İnsanı değerli kılan en önemli şey karakteridir. İnsan karakterinin oluşumundaki en önemli unsur ise genetik aktarım ile birlikte doğduğu ve büyüdüğü ailesidir. Sonra çevresi ve aldığı eğitim gelmektedir. İnsanın karakterine bağlı gelişen iletişimle birlikte ortaya koyduğu duruşu, tavrı ve bakış açısı ise onun kırmızı çizgelerini oluşturur. O yüzden “bir duruşu olmalı insanın” diye toplum içinde yaygın bir motto vardır.
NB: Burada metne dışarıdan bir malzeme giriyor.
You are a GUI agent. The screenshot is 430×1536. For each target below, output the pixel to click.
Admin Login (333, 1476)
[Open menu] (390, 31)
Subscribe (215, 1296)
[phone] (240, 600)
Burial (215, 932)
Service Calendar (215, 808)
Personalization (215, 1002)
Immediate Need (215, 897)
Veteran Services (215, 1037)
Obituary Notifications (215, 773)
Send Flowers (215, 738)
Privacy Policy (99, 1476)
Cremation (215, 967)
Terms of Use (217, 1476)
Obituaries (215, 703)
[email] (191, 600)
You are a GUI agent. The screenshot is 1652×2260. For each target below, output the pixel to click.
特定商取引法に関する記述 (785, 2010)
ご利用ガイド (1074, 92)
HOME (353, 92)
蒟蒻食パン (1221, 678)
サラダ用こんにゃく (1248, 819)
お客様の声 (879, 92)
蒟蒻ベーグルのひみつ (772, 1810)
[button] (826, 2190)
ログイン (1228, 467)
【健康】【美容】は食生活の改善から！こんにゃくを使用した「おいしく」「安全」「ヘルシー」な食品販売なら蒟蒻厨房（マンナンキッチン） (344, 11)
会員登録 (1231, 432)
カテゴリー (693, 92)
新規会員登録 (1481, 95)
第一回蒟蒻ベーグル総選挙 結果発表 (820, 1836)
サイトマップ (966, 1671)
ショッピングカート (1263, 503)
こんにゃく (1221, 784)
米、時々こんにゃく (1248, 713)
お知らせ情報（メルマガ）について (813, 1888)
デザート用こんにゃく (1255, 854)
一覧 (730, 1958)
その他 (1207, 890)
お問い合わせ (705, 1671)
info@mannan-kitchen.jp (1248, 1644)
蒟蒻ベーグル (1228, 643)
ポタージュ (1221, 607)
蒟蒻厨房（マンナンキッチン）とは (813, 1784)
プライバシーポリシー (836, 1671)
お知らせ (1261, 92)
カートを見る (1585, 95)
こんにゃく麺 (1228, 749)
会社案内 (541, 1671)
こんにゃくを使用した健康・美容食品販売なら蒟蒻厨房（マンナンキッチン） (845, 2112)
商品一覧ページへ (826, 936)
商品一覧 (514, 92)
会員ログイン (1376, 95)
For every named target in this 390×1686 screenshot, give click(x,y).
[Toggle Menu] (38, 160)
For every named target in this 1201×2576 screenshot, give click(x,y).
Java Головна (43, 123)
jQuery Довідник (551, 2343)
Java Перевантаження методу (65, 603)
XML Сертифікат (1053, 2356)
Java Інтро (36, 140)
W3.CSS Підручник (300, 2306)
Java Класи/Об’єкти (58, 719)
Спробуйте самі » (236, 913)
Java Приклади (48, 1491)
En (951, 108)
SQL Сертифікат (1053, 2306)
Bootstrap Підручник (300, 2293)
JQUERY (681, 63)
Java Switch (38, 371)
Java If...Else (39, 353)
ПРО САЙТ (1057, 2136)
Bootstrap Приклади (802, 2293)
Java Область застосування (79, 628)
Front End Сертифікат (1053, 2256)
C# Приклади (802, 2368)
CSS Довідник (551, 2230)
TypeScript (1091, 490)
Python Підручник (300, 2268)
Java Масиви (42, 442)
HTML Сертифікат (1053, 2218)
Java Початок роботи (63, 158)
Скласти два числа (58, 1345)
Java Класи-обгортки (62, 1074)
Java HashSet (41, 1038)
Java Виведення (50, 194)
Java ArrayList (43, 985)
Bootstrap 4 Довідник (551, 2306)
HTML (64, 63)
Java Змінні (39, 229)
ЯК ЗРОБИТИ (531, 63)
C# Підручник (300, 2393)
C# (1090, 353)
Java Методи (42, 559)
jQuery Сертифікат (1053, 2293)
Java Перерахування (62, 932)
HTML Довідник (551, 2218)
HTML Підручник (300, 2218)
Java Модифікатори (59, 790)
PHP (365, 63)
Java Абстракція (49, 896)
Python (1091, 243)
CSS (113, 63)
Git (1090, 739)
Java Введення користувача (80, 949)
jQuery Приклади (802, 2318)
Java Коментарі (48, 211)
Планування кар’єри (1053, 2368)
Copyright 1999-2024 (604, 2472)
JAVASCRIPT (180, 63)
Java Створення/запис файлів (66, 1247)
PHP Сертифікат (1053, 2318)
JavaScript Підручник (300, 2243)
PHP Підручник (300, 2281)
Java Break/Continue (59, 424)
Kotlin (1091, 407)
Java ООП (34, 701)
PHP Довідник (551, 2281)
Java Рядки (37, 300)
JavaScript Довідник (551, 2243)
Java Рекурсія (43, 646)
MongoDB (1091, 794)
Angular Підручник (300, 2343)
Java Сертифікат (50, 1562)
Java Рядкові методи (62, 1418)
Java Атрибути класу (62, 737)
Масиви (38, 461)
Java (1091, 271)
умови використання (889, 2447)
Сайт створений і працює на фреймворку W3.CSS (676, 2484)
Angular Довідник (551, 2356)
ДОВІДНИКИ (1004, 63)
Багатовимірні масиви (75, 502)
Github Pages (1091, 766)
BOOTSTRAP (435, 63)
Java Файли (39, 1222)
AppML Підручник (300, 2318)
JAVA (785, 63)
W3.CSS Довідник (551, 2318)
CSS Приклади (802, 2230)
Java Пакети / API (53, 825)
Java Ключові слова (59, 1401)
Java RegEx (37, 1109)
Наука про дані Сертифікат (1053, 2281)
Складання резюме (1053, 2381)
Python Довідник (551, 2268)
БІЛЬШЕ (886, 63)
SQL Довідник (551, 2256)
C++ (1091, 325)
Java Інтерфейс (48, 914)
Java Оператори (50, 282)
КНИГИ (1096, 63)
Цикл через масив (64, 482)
Özel konuşmalarda, siyasi paylaşımlarda ve toplumsal sorunların konuşulduğu birçok yerde, insan ilişkileri ve bu ilişkilere bağlı meydana gelen çelişkili durumlarda sözün dönüp dolaşıp bu cümle ile bittiğine defalarca şahit olmuşuzdur.
Evet, bir duruşu olmalı insanın. O kadar önemli bir mottodur bu. Bu sözün ifade edildiği tüm metinlerde, bu sözün altının kırmızı ve kalın bir çizgi ile çizilmesi, yine kalın ve büyük harflerle yazılması gerekir. Hatta biraz abartalım. Bu söz büyükçe bir kâğıda yazılıp çerçeve ettirilerek insanların çokça girip çıktıkları, kamusal ve özel mekanlara, yöneticilerin idari ofislerine hülasa herkesin okuyacağı yerlere asılmalıdır.
Evet, bir duruşu olmalı insanın. Bu insan, toplumu yetiştiren en önemli unsur olan anne ise. Evet, annenin bir duruşu olmalı. Evinin merkezinde durmalı. Canından çok sevdiği ailesini ve çocuklarını korumalı. Şefkati ve merhameti ile zekâsı ve duygusallığı ile onlara kucak açmalı. Ailesinin ve çocuklarının yanında bir denge unsuru olmalı. Ama hiçbir zamanda kendi dengesini bozmamalı. Bozdurtmamalı. Bir anne duruşu ortaya koymalı.
Evet, bir duruşu olmalı insanın. Bu insan, toplumun temel yapı taşı olan ailenin direği baba ise. Evet, babanın da bir duruşu olmalı. Evinin harcı, kolu ve kanadı olmalı. Cesareti, sabrı, metaneti ile kalkan olmalı. Değer verilmeli. Değerini korumalı. Güçlü olmalı. Gücünü eşinin ve çocuklarının karşılıksız sevgi ve sadakatinden almalı. Sözünün üstüne söz söylenmemeli. Bir baba duruşu ortaya koymalı.
Evet, bir duruşu olmalı insanın. Bu insan, toplumun her bir ferdini eğiten, bilgiye yönelten öğretmen ise. Evet, bir öğretmenin de bir duruşu olmalı. Sevgi ve ilgi ile bilgiyi kuşatan olmalı. Bir çınar gibi kök salmalı. Bir sarmaşık gibi berrak zihinleri sarmalı. Gülümsemesi ile güven vermeli. Motivasyonu ile özgüven aşılamalı. Bir öğretmen duruşu ortaya koymalı.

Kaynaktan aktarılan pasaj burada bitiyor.